David’s job is in a foundry where waste metals are smelted in furnaces, and ingots of copper, brass, lead and zinc are turned out. It is a basic industry since metal is to industry as food is to the body. The work is hard and about 400 are employed not counting the office force.
“Industrialism can’t give man the three basic necessities, food, clothing and shelter.” David went on. “For instance mass production can make frigidaires, but not the food to go in them. Of course people can argue that we do have factories in the fields and we do have mass production of food. But all rural-lifers who are working for the family farm can tell you that such mass production does not produce as much per acre as smaller units and the soil is depleted and poisoned and the health of the whole population lowered. Under industrialism the world is starving and the vitamin factories are flourishing….”
And about clothes! Under the Jewish law, and the Christian too for that matter, organic material is supposed to be used; wool, cotton, linen, not mixed, nor an imitation of these.
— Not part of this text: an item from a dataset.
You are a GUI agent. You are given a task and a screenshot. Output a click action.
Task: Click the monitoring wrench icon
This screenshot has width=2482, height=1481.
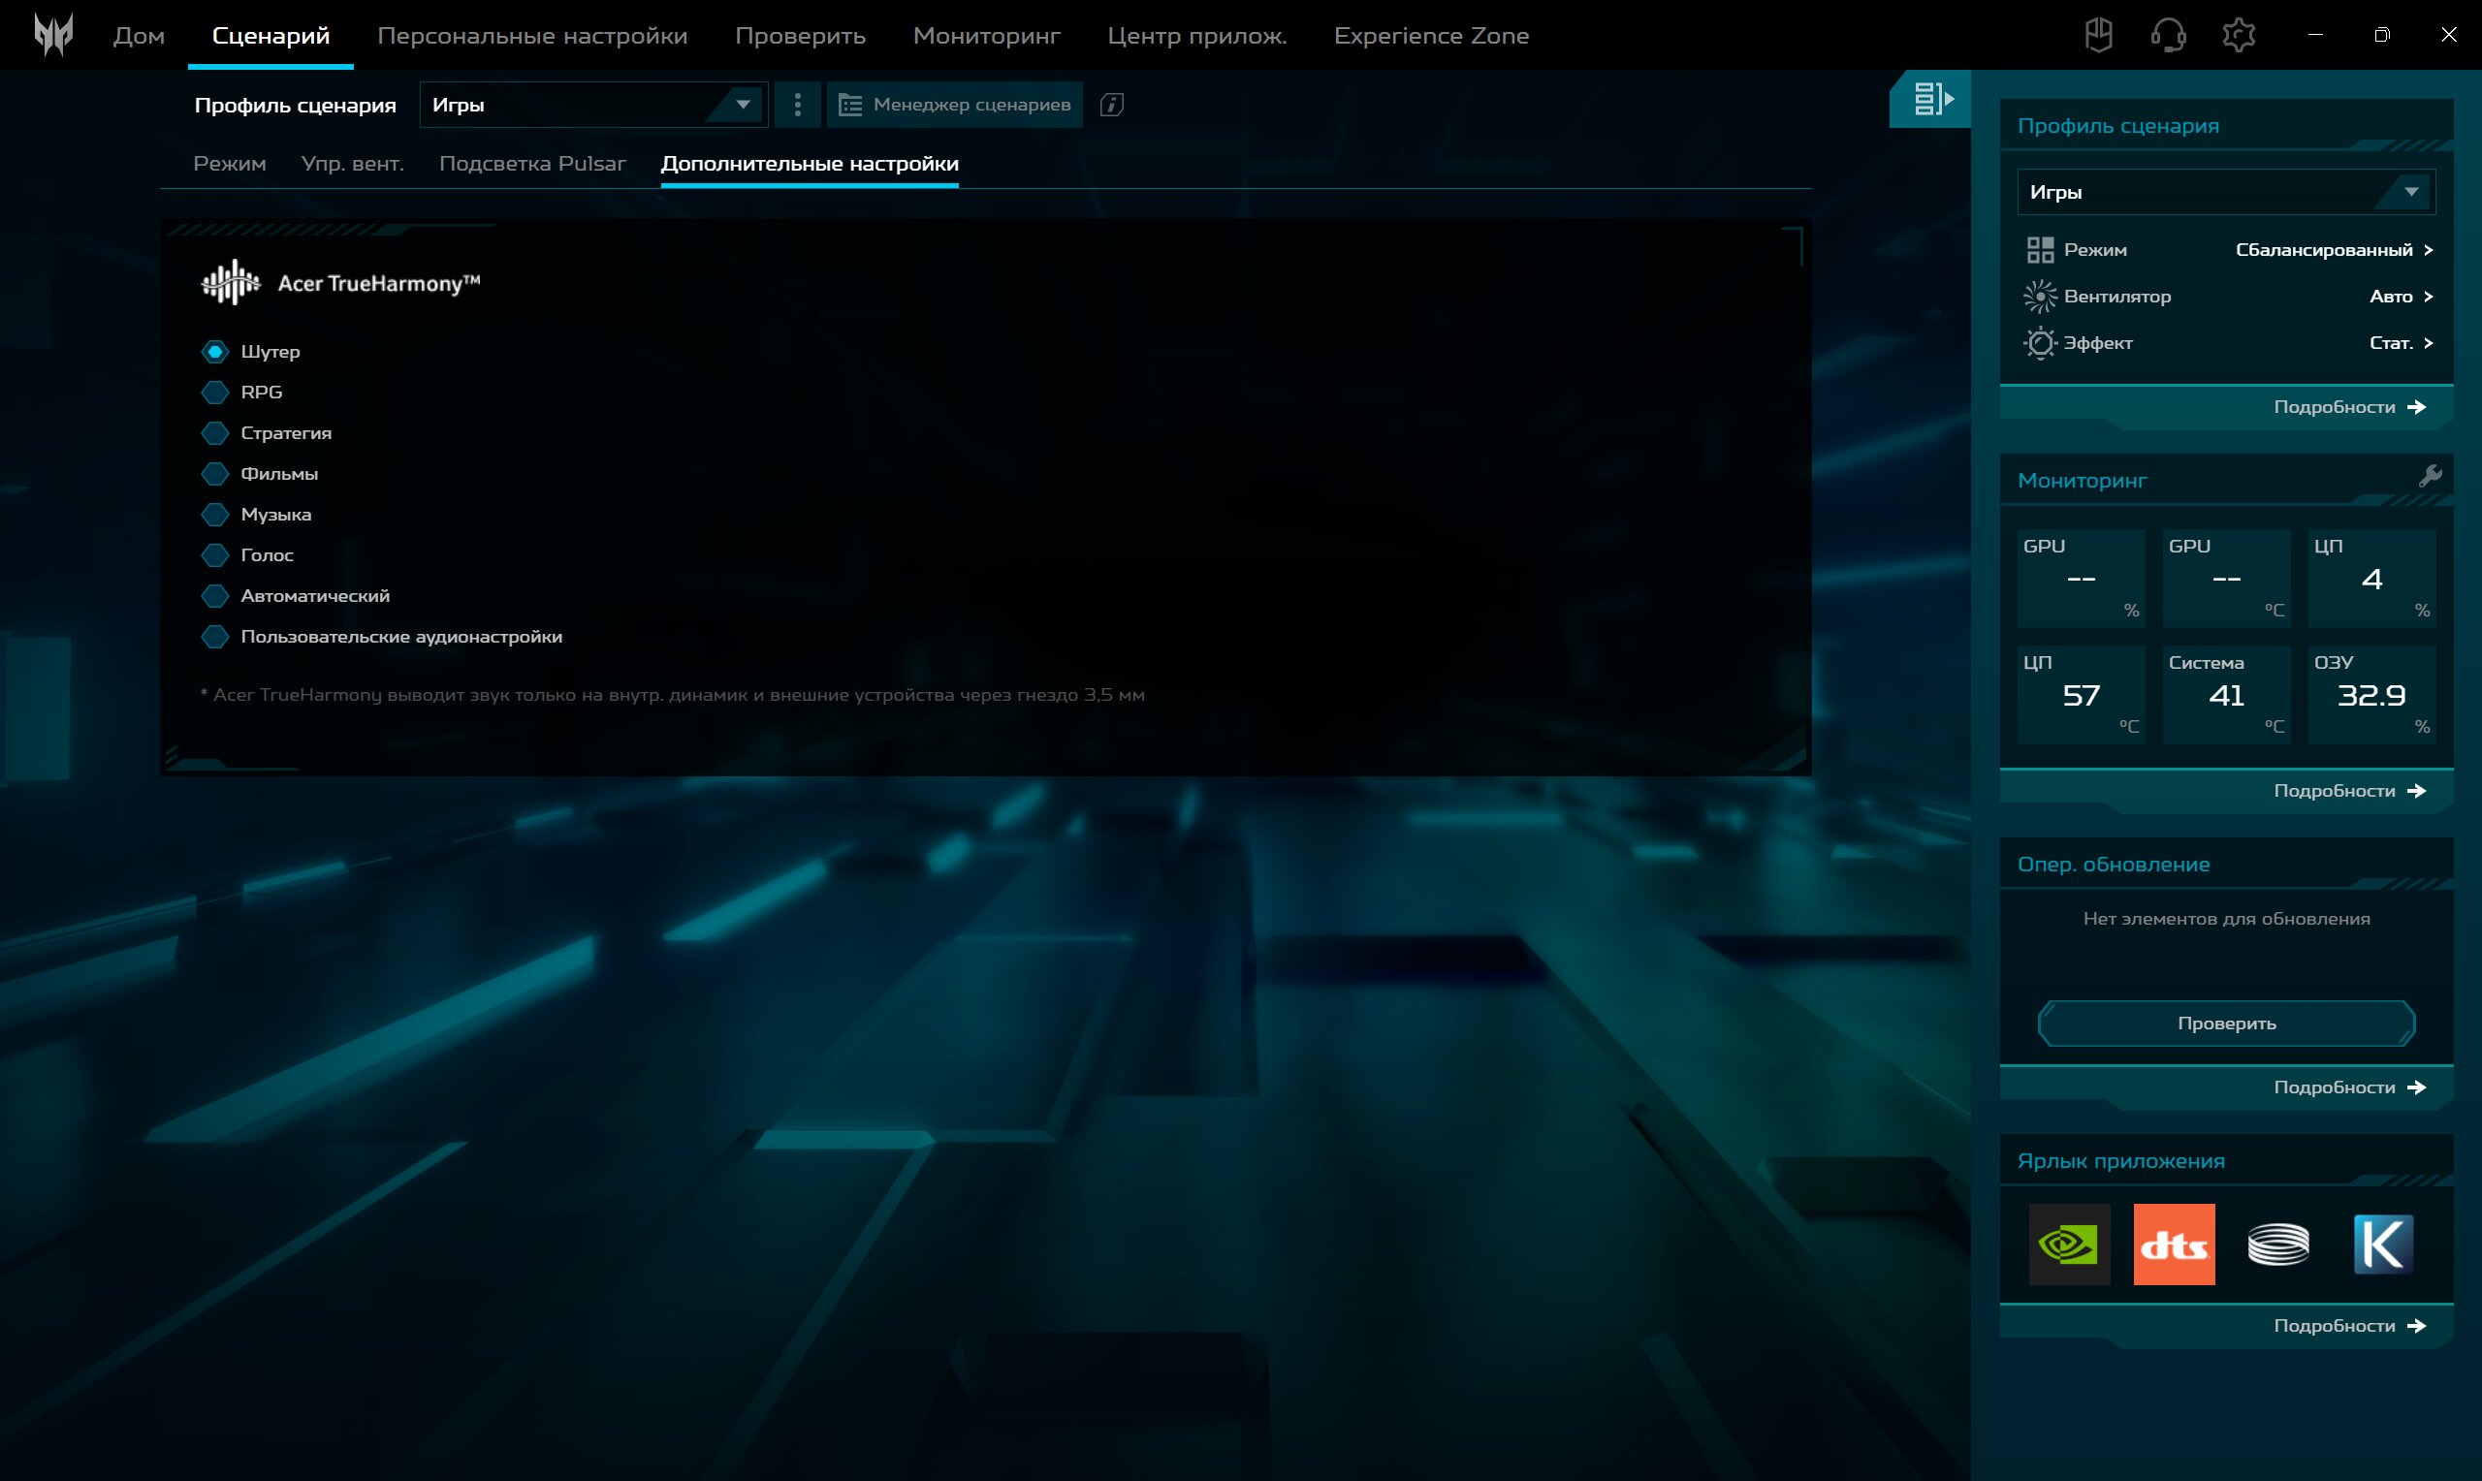click(2430, 476)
“Eric Gill has written about clothes. And about money too. His book Money and Morals has chapters in it on the politics of industrialism and unemployment. Newman Book Shop put out a good pamphlet on money recently by Fr. G. Jansen, O.P. called Money is Sterile. Then there is The Cross of Gold by H.D.C. Pepler, and Financial Justice by J.F.L. Bray, an Aquinas Paper published by Blackfriars. I’ve got them in my list. Two new books came in today, Home Made Homes by Ronald Duncan, who is a Ruralist and a Gandhian, too. He wrote a book on Gandhi before his death. The other is From the Waste Land, by Edward Hyams, a socialist but he preaches agriculture, craftmanship and religion. They all go together. Of course Bede Griffith’s book, The Golden String brings all these things out best of all.”
David got down from his ladder and with the help of Eric and Nickie moved on to another window, which happened to be behind a large frigidaire which all but cut out light and air! So our conversation was interrupted.